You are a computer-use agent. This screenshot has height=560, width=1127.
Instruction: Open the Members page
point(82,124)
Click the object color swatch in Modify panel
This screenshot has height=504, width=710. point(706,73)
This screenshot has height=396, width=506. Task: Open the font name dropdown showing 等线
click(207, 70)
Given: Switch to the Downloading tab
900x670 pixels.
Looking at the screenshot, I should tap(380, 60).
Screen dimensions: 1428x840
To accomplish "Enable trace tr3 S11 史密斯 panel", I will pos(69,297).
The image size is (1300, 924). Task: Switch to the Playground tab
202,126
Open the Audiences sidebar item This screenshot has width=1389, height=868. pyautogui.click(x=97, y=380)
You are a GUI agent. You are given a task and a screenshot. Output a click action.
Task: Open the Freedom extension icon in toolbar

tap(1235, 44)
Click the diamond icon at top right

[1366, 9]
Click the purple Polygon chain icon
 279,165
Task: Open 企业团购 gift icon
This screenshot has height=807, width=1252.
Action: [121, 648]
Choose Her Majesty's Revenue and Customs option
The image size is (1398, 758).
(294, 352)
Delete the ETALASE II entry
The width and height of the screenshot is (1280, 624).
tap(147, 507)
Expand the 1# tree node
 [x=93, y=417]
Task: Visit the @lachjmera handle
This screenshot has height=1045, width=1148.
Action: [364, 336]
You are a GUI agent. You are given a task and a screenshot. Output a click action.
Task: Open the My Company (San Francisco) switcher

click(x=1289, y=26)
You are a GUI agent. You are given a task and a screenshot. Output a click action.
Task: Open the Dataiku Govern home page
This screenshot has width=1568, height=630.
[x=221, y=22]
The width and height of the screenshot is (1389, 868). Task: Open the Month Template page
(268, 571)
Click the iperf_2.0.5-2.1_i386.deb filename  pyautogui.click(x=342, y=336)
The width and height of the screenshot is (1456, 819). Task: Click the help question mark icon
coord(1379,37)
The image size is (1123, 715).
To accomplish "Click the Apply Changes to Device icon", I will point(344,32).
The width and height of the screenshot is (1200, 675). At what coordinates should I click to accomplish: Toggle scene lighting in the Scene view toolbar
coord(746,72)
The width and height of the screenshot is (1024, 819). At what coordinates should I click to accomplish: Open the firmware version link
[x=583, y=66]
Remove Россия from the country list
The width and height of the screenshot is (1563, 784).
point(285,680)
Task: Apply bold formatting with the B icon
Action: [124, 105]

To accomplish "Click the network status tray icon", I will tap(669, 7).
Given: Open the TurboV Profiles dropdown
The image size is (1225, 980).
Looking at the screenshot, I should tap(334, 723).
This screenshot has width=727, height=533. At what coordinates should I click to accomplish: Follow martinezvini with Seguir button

What is required: Reproduce every one of the records above word for word, from the first line to the last.

Completed task:
You are a computer-use agent. This screenshot has height=560, width=1127.
Instruction: Open the Members page
point(82,124)
Click the object color swatch in Modify panel
This screenshot has height=504, width=710. point(706,73)
This screenshot has height=396, width=506. Task: Open the font name dropdown showing 等线
click(207, 70)
Given: Switch to the Downloading tab
900x670 pixels.
Looking at the screenshot, I should tap(380, 60).
Screen dimensions: 1428x840
To accomplish "Enable trace tr3 S11 史密斯 panel", I will pos(69,297).
The image size is (1300, 924). Task: Switch to the Playground tab
202,126
Open the Audiences sidebar item This screenshot has width=1389, height=868. pyautogui.click(x=97, y=380)
You are a GUI agent. You are given a task and a screenshot. Output a click action.
Task: Open the Freedom extension icon in toolbar

tap(1235, 44)
Click the diamond icon at top right

[1366, 9]
Click the purple Polygon chain icon
 279,165
Task: Open 企业团购 gift icon
This screenshot has height=807, width=1252.
Action: [121, 648]
Choose Her Majesty's Revenue and Customs option
The image size is (1398, 758).
(294, 352)
Delete the ETALASE II entry
The width and height of the screenshot is (1280, 624).
tap(147, 507)
Expand the 1# tree node
 [x=93, y=417]
Task: Visit the @lachjmera handle
This screenshot has height=1045, width=1148.
Action: [364, 336]
You are a GUI agent. You are given a task and a screenshot. Output a click action.
Task: Open the My Company (San Francisco) switcher

click(x=1289, y=26)
You are a GUI agent. You are given a task and a screenshot. Output a click action.
Task: Open the Dataiku Govern home page
This screenshot has width=1568, height=630.
[x=221, y=22]
The width and height of the screenshot is (1389, 868). Task: Open the Month Template page
(268, 571)
Click the iperf_2.0.5-2.1_i386.deb filename  pyautogui.click(x=342, y=336)
The width and height of the screenshot is (1456, 819). Task: Click the help question mark icon
coord(1379,37)
The image size is (1123, 715).
To accomplish "Click the Apply Changes to Device icon", I will point(344,32).
The width and height of the screenshot is (1200, 675). At what coordinates should I click to accomplish: Toggle scene lighting in the Scene view toolbar
coord(746,72)
The width and height of the screenshot is (1024, 819). At what coordinates should I click to accomplish: Open the firmware version link
[x=583, y=66]
Remove Россия from the country list
The width and height of the screenshot is (1563, 784).
point(285,680)
Task: Apply bold formatting with the B icon
Action: [124, 105]

To accomplish "Click the network status tray icon", I will tap(669, 7).
Given: Open the TurboV Profiles dropdown
The image size is (1225, 980).
Looking at the screenshot, I should tap(334, 723).
This screenshot has width=727, height=533. At what coordinates should I click to accomplish: Follow martinezvini with Seguir button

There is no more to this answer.